Yep! I just have the old one installed also so I can compare findings. I already made one commit to the rust version and needed to see the delta with the old tool.
This was awesome. I love learning how to manipulate binary files. That's something I never got that deep into. Seeing these tools in action and having a reference to go back to is making me want to do more experimenting. Thank you!
Instead of pointing in /etc/inittab to /bin/sh I would consider pointing to a script placed on any RW partition (if available) then it would be easier to manipulate and test some behavior after reboot. Just a humble remark. And as always it was nice watching your findings.
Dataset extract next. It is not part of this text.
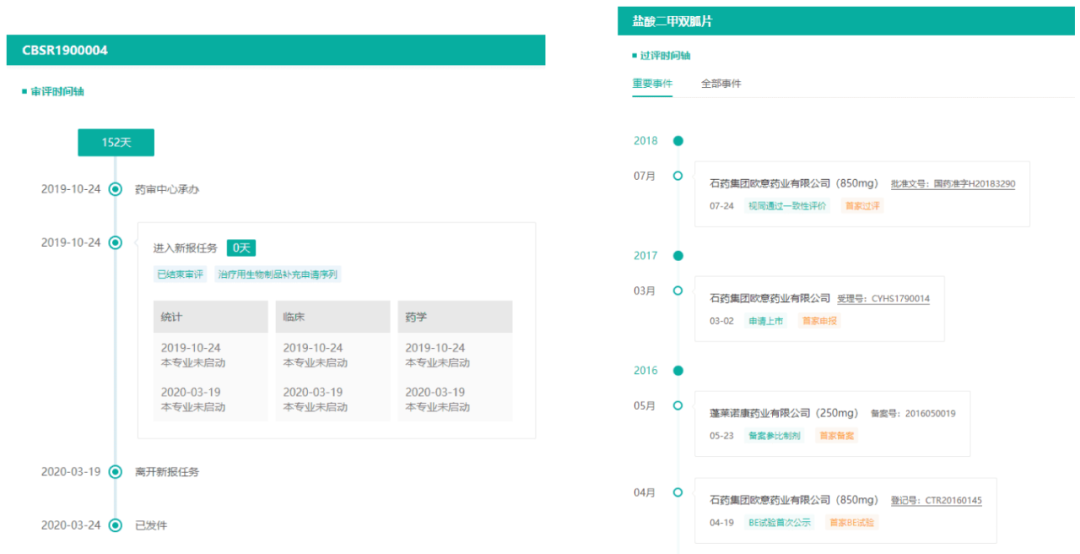
Task: Click the 152天 duration badge
Action: 116,143
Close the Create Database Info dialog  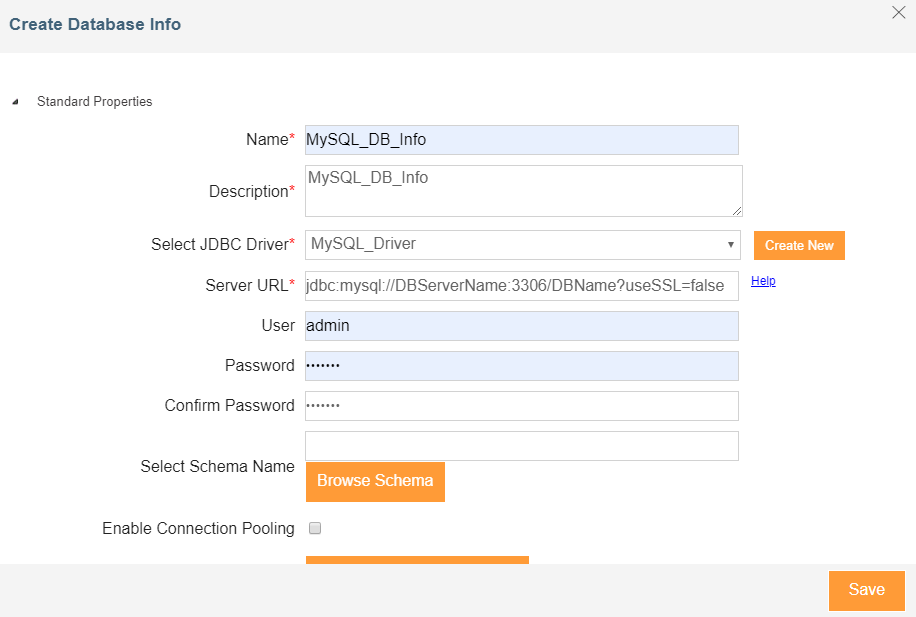(898, 12)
@@mattbrwn Usually the flash will have a read/write area for configuration. Though if not, can usually find a way to alter the rootfs to run a script that is downloaded, or via NFS mount, or SD card. That way can play without having to rewrite the chip.
Technically < the space between the squashfs's shown in binwalk, like 4456448 - 1991168 = 2465280 although keeping it within the original squashfs header shown size is technically safest in case the gap has something else in it that binwalk doesn't know (usually not though).
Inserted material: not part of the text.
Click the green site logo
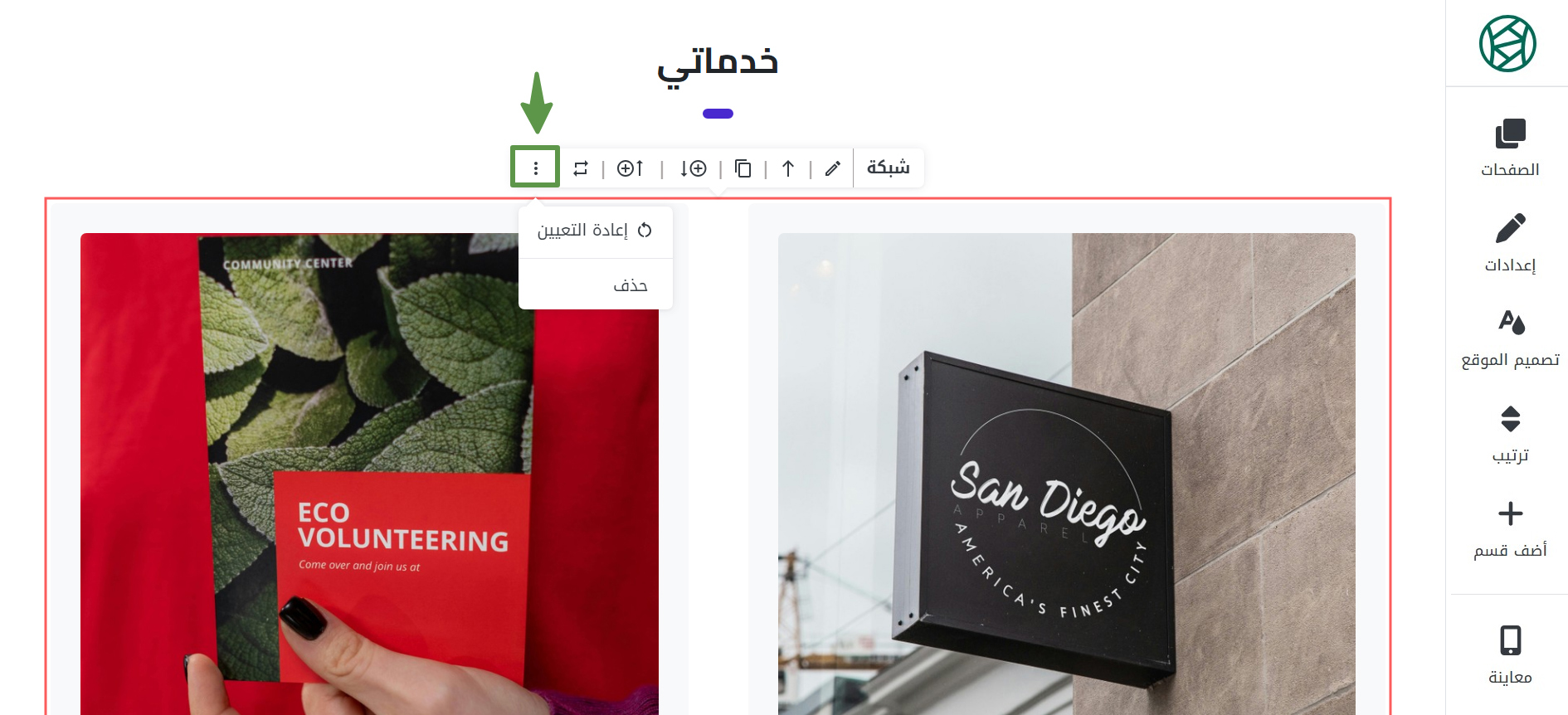Image resolution: width=1568 pixels, height=715 pixels. click(1507, 43)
That XGpro alternative is a god send, this will make extraction much faster and I don't have to use the sketchy windows program that they make you use!
really enjoyed the video, live that you explained every step of the way there great job! would love a vid where you explain a more general approach or one where you just explain where you find out what works and what wont work for certain chips or where you find you information
PCbite probes are new to me. Thanks for mentioning them. I previously tried a pogo pin array which I got to work but the pin spacing was never quite right.
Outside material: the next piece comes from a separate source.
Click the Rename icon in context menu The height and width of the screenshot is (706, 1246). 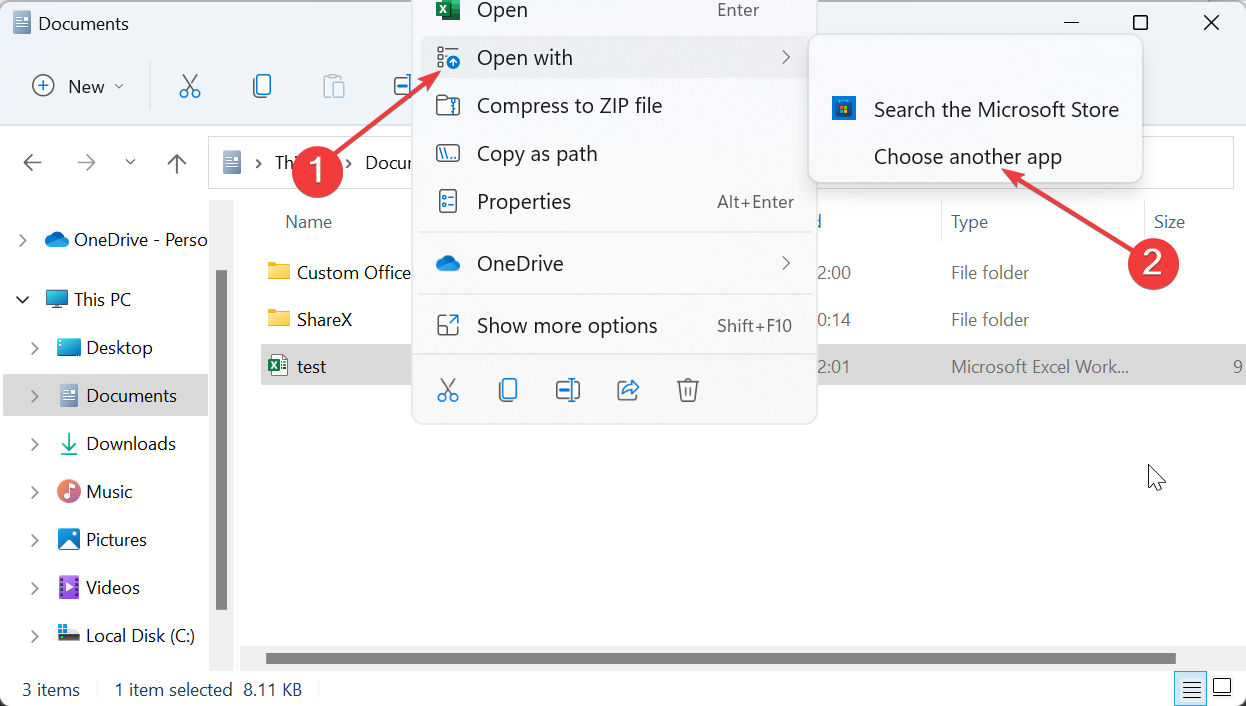(568, 390)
Awesome video Matt! Much appreciated with your knowledge and skills. Questions, have you ever tried doing a chip off and firmware extraction from a Secure Enclave chip from an iOS device? Curious as its super robust (maybe encrypted at rest itself). Godspeed!
TY well done video! I'd be interested in seeing where those custom binaries call out /bin/cloud-iot etc... what , if any, data is shared out with the tplink servers .
Oh man, would love for you to work on some Tapo C120s for Thingino. I just want to be able to block their cloud and attach a USB-c OTG cable so I can use ethernet. Managed to just entirely replace the Ingenic T31x on some Wyze pan v3 crap, but secure boot is a real PITA.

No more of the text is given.